WHAT YOU WILL DO. Reproduction of part of the material below, pictures omitted: copy exactly, and only, the lines starting with the one with "The width and" and going on through the one with "audio options arrow".

AVAILABLE RECORDS.

# # # #

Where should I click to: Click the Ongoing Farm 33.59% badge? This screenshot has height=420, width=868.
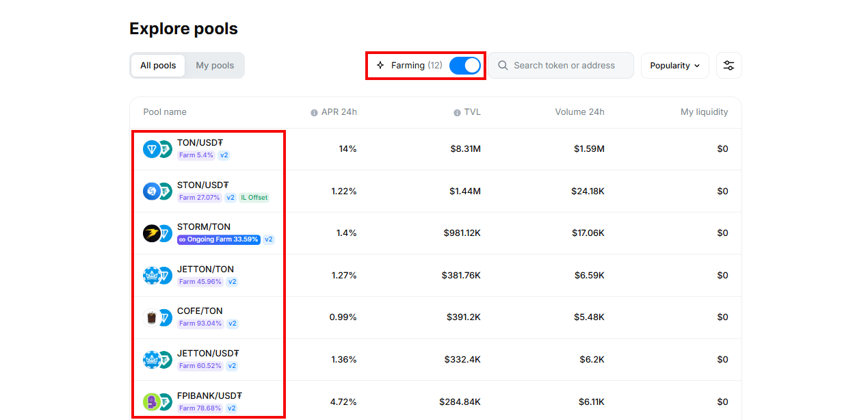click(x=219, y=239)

# # # #

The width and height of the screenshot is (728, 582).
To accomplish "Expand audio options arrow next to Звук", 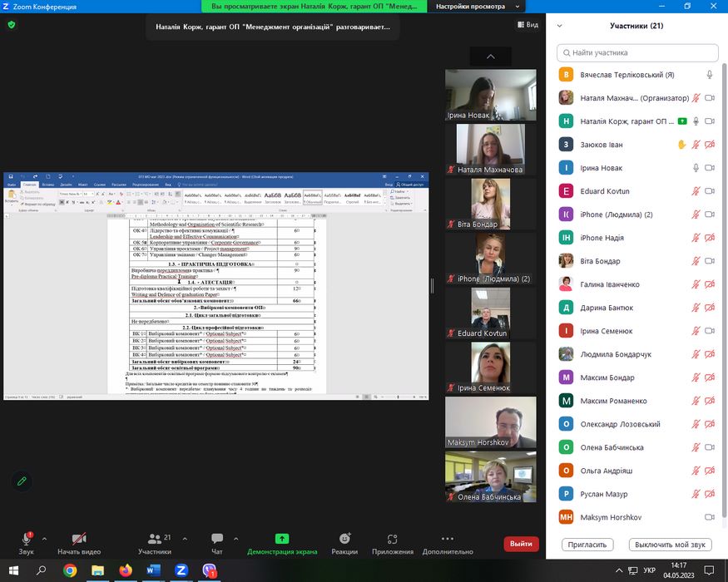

# # # #

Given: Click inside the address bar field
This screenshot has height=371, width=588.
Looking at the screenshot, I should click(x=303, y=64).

# # # #

EXPECTED ANSWER.
The width and height of the screenshot is (728, 582).
To accomplish "Expand audio options arrow next to Звук", 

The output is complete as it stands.